[Document excerpt — start]

Desantis Has Learned the Wrong Lessons from History: He Wants to Make Sure No One Else Learns the Right Ones
ABOVE: Students, alumni and faculty at New College of Florida take a stand against changes proposed by DeSantis. (Photograph: Dave Decker/REX/Shutterstock)
“Every record has been destroyed or falsified, every book rewritten, every picture has been repainted, every statue and street building has been renamed, every date has been altered. And the process is continuing day by day and minute by minute. History has stopped. Nothing exists except an endless present in which the Party is always right.” ― George Orwell, 1984
The Jacksonville ballfield where Henry “Hammerin’ Hank” Aaron played as a 19-year-old minor leaguer in 1953 now bears his name.
It’s where he and two of his teammates, Felix Mantilla, and Horace Garner, endured hostile taunts from fans. Off the field, they received death threats. When the team traveled, they couldn’t stay at the same hotels where other teammates stayed or eat with them at the same restaurants.

[Document excerpt — finish]
[Data listing — start]

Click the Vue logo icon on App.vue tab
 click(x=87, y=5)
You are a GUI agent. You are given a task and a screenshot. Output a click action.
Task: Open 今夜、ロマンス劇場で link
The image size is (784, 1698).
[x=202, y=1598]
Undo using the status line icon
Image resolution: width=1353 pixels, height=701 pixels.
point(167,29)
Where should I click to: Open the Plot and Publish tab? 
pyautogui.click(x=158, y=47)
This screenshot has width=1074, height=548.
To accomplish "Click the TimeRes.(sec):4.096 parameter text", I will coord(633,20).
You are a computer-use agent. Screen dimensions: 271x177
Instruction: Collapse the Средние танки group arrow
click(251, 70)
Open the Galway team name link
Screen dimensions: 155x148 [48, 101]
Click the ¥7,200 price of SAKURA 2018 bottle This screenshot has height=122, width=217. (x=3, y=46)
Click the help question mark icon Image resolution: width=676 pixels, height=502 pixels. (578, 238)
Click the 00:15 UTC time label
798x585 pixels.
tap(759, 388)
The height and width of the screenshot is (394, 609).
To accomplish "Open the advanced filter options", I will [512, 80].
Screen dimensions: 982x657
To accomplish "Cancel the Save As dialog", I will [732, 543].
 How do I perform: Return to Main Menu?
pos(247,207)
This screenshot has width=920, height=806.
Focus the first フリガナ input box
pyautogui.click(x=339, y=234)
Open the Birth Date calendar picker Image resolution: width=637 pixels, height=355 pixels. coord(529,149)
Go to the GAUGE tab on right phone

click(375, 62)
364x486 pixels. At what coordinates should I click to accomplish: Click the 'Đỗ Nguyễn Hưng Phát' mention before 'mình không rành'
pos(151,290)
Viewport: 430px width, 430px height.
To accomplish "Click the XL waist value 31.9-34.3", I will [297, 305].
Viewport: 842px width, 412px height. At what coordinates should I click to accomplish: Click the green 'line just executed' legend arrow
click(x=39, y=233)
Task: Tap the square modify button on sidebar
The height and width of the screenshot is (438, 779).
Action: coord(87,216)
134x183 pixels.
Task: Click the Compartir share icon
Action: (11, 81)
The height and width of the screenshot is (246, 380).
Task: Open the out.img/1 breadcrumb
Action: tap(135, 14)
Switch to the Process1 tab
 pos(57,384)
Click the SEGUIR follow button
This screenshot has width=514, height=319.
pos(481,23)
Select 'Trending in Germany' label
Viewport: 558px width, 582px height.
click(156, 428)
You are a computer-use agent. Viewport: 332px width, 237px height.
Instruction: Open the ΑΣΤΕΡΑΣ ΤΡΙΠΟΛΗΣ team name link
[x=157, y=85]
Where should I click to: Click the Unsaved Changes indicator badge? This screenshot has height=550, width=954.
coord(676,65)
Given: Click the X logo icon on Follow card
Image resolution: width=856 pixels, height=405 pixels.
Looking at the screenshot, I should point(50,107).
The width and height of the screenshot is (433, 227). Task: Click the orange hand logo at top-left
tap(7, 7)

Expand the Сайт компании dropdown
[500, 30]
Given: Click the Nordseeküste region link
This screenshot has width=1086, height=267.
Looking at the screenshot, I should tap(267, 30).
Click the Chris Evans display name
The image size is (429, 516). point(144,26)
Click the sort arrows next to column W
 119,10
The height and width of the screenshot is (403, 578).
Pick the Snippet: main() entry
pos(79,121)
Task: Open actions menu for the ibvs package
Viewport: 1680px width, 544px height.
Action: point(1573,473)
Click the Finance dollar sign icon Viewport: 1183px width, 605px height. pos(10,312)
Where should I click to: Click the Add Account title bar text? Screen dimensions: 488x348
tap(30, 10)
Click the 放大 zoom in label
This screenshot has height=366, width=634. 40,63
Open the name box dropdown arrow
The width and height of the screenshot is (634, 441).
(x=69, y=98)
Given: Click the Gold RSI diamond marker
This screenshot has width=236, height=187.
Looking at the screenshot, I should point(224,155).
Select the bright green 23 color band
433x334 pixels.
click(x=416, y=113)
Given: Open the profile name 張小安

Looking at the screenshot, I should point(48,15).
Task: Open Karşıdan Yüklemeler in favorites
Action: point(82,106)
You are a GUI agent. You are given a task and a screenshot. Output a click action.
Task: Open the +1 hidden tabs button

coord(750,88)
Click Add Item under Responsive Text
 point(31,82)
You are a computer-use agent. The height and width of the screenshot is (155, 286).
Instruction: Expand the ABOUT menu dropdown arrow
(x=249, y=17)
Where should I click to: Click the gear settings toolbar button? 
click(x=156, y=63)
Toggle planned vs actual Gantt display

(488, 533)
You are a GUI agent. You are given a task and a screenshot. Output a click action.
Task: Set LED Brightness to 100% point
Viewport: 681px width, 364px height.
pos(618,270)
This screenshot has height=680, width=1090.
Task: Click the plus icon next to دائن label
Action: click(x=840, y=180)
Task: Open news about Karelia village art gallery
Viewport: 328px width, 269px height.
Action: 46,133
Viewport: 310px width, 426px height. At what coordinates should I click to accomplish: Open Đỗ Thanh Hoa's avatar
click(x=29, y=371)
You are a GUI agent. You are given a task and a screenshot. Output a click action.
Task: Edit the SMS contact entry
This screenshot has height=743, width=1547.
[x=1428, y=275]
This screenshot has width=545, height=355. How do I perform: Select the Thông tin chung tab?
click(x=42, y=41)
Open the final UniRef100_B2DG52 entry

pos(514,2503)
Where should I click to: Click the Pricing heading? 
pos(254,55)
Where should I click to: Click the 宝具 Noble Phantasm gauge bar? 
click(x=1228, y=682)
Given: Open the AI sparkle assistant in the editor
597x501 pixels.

[Data listing — finish]

Work task
List every hardship that the article on DeSantis says Henry Aaron and his two teammates faced. Answer from the text alone.

Exercise result
- Hostile taunts from fans
- Death threats off the field
- Being unable to stay at the same hotels as other teammates when the team traveled
- Being unable to eat with other teammates at the same restaurants